DATA FOR PROCESSING:
______

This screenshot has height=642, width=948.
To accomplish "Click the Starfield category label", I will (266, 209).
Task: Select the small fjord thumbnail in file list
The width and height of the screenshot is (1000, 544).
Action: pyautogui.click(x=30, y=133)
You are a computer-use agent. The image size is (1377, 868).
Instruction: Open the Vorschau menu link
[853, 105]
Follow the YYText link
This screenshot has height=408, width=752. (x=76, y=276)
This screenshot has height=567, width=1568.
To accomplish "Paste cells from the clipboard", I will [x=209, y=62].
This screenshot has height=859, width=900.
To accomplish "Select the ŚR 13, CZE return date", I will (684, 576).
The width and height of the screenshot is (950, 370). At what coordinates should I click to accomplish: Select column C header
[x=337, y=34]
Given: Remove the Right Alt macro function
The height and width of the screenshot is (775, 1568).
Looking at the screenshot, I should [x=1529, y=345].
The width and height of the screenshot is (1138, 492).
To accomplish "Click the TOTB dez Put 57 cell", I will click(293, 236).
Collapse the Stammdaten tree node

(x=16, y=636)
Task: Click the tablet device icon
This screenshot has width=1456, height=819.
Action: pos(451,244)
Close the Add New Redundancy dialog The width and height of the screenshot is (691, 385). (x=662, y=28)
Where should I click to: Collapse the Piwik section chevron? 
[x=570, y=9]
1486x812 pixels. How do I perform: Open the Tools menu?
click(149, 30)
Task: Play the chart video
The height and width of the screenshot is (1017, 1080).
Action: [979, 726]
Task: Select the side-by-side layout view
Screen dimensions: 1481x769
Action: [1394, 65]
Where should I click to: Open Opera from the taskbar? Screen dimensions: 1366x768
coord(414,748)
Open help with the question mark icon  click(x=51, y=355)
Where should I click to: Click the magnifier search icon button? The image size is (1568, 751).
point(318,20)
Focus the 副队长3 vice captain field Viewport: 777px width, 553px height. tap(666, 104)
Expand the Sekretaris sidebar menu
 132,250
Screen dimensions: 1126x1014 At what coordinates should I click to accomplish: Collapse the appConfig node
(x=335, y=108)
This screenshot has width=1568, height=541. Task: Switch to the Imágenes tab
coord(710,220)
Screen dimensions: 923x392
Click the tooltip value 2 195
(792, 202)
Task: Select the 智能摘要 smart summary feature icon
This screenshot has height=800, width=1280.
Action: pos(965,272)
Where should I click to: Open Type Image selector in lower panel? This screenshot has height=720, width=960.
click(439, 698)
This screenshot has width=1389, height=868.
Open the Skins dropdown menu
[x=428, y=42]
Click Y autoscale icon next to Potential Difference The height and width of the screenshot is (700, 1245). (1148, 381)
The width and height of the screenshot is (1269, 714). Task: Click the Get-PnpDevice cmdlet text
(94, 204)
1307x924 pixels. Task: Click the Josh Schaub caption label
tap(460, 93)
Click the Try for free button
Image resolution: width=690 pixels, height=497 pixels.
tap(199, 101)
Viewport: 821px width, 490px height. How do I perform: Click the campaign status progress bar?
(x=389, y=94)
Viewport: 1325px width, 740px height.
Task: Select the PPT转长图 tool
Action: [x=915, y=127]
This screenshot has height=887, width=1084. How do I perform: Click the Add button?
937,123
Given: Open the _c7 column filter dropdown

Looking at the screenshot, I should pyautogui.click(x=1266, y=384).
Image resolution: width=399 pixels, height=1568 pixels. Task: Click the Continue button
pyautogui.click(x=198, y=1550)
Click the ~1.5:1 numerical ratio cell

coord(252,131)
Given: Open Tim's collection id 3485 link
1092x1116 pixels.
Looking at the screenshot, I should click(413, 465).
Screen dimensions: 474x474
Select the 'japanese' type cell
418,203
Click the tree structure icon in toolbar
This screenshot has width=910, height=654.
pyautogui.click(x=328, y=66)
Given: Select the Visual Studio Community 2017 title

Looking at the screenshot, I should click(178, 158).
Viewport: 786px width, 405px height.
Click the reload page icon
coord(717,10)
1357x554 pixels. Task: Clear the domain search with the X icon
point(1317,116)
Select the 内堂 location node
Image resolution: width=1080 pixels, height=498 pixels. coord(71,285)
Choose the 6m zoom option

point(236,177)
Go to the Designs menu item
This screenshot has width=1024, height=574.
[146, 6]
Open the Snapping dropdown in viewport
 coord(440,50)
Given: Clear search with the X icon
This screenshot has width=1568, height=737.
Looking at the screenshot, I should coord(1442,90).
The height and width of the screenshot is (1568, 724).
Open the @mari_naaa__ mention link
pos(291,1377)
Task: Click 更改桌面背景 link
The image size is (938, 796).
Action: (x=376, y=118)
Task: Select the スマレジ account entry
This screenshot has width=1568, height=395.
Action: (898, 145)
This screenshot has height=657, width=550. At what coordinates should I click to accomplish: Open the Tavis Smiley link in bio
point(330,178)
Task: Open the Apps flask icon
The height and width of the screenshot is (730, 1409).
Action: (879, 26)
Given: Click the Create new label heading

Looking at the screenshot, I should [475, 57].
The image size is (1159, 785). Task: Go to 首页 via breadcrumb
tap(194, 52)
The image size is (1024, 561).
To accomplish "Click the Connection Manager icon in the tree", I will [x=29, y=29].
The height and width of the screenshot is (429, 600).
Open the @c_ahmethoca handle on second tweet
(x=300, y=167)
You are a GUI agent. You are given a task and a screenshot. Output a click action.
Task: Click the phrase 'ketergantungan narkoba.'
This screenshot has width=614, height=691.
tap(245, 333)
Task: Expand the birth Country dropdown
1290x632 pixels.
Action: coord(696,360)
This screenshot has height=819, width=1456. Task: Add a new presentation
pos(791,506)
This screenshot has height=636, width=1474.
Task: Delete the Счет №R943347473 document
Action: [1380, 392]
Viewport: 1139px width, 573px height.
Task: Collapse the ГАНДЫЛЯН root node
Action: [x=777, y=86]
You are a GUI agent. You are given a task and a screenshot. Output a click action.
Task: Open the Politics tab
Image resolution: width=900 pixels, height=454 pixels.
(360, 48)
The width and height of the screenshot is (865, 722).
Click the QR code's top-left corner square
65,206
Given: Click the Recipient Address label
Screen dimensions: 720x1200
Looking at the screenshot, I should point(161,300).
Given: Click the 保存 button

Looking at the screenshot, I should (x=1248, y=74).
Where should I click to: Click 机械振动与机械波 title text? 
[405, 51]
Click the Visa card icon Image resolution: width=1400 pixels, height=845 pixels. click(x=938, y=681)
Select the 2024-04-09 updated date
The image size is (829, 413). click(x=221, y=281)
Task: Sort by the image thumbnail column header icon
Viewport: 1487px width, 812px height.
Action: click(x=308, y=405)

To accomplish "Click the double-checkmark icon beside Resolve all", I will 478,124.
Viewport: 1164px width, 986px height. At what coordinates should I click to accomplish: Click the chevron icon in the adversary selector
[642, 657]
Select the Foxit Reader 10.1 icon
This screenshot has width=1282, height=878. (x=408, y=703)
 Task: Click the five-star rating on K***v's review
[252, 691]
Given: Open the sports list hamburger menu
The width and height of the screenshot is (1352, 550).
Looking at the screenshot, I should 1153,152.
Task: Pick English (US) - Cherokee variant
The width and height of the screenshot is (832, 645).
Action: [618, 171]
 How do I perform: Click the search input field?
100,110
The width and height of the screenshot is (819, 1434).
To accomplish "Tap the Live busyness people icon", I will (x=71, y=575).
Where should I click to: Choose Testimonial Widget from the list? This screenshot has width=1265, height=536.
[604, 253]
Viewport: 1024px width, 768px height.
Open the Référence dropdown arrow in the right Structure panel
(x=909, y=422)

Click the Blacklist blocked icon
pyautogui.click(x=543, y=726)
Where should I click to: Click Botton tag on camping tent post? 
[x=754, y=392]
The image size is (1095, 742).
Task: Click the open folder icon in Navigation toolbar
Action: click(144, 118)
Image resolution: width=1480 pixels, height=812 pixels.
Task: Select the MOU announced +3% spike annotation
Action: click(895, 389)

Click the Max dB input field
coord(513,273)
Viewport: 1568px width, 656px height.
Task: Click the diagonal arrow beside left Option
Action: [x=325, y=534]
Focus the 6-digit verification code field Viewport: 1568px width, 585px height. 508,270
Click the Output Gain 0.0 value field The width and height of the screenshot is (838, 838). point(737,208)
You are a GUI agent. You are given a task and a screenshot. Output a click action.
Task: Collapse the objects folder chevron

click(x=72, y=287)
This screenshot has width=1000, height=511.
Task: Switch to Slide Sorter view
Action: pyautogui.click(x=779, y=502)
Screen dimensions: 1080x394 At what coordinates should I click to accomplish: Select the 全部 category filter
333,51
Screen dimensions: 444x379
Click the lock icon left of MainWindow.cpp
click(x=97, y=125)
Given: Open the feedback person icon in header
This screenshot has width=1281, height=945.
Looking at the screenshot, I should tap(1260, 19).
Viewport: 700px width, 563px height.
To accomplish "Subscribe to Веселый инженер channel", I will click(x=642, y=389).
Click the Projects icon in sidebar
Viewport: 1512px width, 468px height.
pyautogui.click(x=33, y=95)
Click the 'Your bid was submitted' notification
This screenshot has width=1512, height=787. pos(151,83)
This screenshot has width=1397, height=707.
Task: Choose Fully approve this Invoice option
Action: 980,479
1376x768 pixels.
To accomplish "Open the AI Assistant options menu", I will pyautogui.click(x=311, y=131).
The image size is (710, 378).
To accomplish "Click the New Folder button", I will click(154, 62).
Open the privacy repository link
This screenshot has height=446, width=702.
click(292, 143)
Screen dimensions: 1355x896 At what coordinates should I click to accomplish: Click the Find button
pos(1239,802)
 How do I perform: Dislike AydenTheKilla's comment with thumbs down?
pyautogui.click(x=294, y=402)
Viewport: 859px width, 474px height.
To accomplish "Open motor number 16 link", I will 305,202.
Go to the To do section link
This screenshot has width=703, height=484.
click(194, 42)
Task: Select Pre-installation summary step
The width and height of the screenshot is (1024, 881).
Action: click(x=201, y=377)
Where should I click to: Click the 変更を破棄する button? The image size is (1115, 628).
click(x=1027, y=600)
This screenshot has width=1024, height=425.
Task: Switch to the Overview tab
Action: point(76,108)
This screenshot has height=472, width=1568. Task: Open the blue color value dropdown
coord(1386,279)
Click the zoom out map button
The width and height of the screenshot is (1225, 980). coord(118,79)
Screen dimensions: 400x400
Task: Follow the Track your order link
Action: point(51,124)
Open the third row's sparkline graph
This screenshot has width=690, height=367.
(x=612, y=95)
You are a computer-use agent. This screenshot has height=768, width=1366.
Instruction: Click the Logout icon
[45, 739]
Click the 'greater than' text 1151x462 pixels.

______

EXERCISE AIM: Set down only these lines, exactly: the line containing "This screenshot has height=446, width=702." and each line after it, through the end of the listing.

TASK RESPONSE:
This screenshot has height=446, width=702.
click(292, 143)
Screen dimensions: 1355x896 At what coordinates should I click to accomplish: Click the Find button
pos(1239,802)
 How do I perform: Dislike AydenTheKilla's comment with thumbs down?
pyautogui.click(x=294, y=402)
Viewport: 859px width, 474px height.
To accomplish "Open motor number 16 link", I will 305,202.
Go to the To do section link
This screenshot has width=703, height=484.
click(194, 42)
Task: Select Pre-installation summary step
The width and height of the screenshot is (1024, 881).
Action: click(x=201, y=377)
Where should I click to: Click the 変更を破棄する button? The image size is (1115, 628).
click(x=1027, y=600)
This screenshot has width=1024, height=425.
Task: Switch to the Overview tab
Action: point(76,108)
This screenshot has height=472, width=1568. Task: Open the blue color value dropdown
coord(1386,279)
Click the zoom out map button
The width and height of the screenshot is (1225, 980). coord(118,79)
Screen dimensions: 400x400
Task: Follow the Track your order link
Action: point(51,124)
Open the third row's sparkline graph
This screenshot has width=690, height=367.
(x=612, y=95)
You are a computer-use agent. This screenshot has height=768, width=1366.
Instruction: Click the Logout icon
[45, 739]
Click the 'greater than' text 1151x462 pixels.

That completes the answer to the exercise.